Although it is not the best solution, it certainly achieves what I am looking for. Please consider adding something similar, but in the meantime, I will be using patch to monkey-patch the library.

rtobar commented 11 months ago

Hi @Minitour, thanks for taking an interest in improving ijson!

I think the idea is good in principle, but the suggested implementation is not going to fly. In particular:

It breaks code for users of the items and kvitems calls, and that's an absolute no.
It also breaks code for users of the parser calls, and that's also an absolute no.
I'm not sure if you're aware, but modifying common.py applies the changes to all backends except yajl2_c, which is the default one (because it's 10x faster than the next one in the list).

If I implemented this, I'd do it at the items/kvitems level, where you could interpret the [n]s in the given prefix and match them to the nth appearance of item in the underlying path. Also, maybe instead of a.b.[0].c one could simply have a.b.0.c? The brackets seem unnecessary.

In any case, I'm in no hurry to implement this.
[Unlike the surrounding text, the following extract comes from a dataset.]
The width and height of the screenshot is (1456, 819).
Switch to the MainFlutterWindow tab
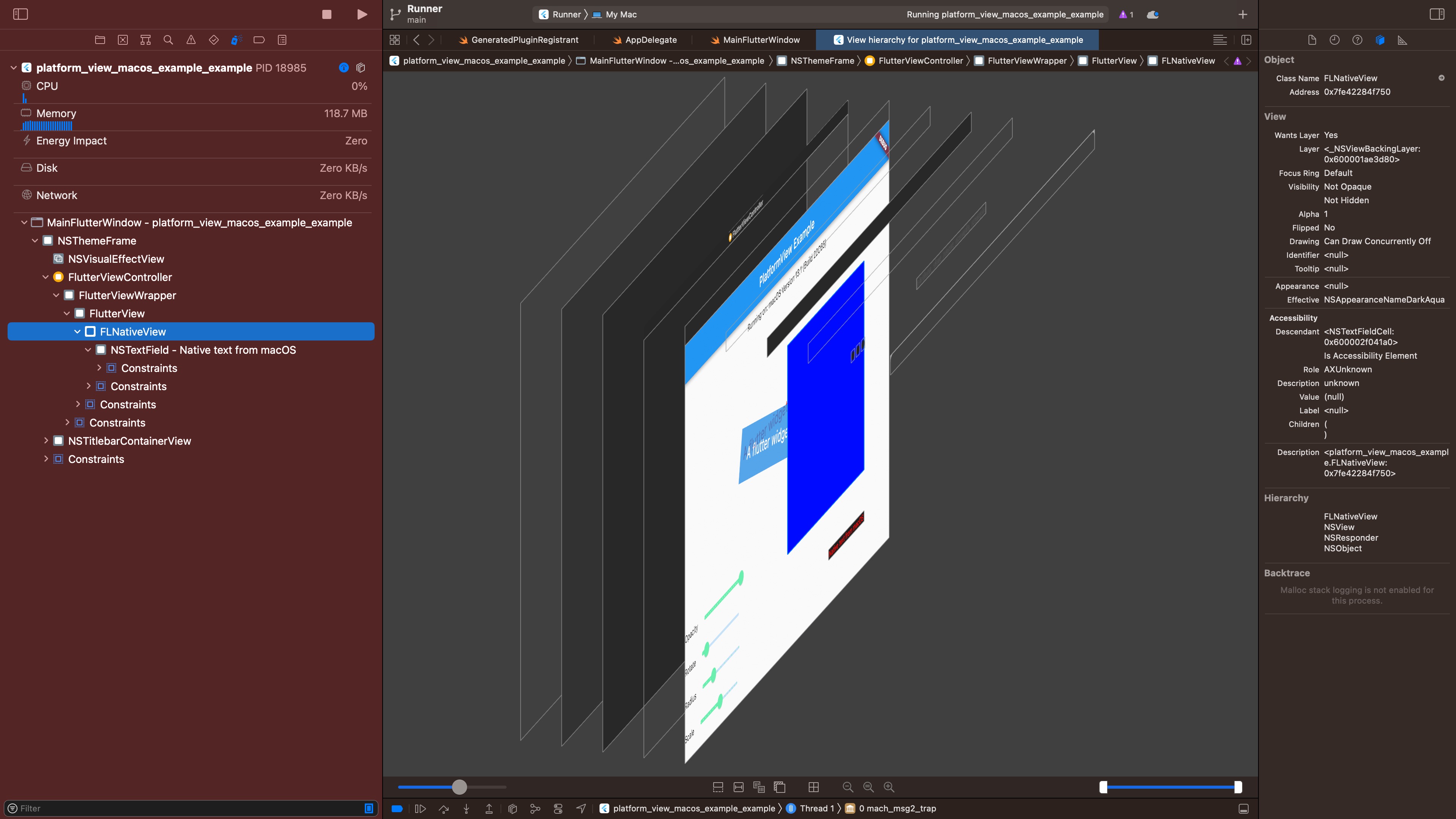pos(761,39)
Maybe if more people somehow upvote this I could give it some attention. It would also be an incentive if someone (you?) presented a modified version of items_basecoro that understood these numeric indices as indicated above, hopefully with tests -- then we could iterate into a final solution that covered all backends.
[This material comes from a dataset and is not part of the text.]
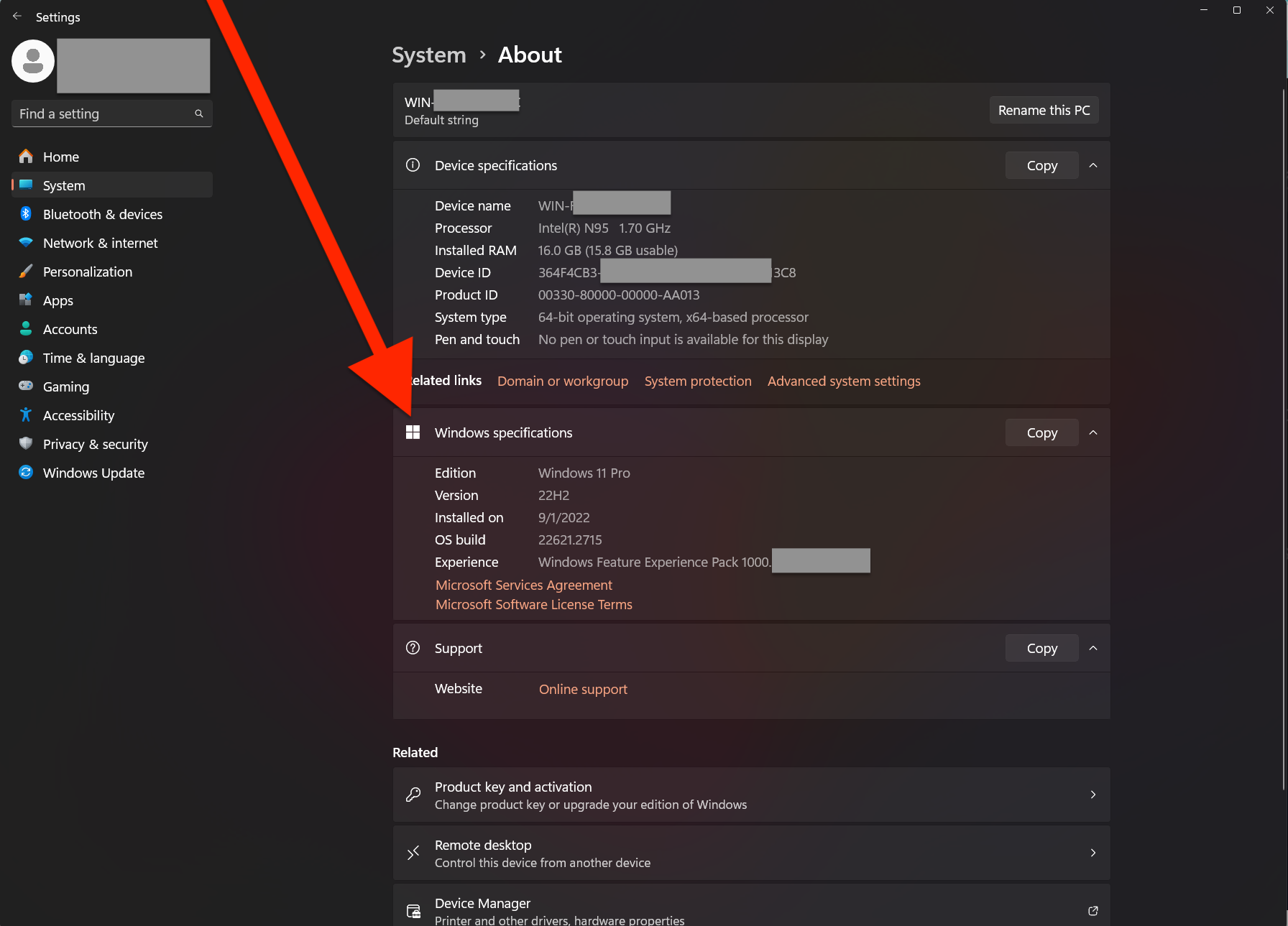Select System in the breadcrumb
This screenshot has height=926, width=1288.
[428, 55]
doerwalter commented 1 month ago

There's an RFC for specifying a path through a JSON object: RFC 6901 JSON Pointer https://www.rfc-editor.org/rfc/rfc6901

The JSON Pointer syntax for the example A.[0].B.[0].C above is /A/0/B/0/C.

It would be great to have support for that, but that would probably have to be via new functions.

I myself would prefer a different form of path info Simply a list of the keys that I need to get from the root to the node in question, ie.

["A", 0, "B", 0, "C"]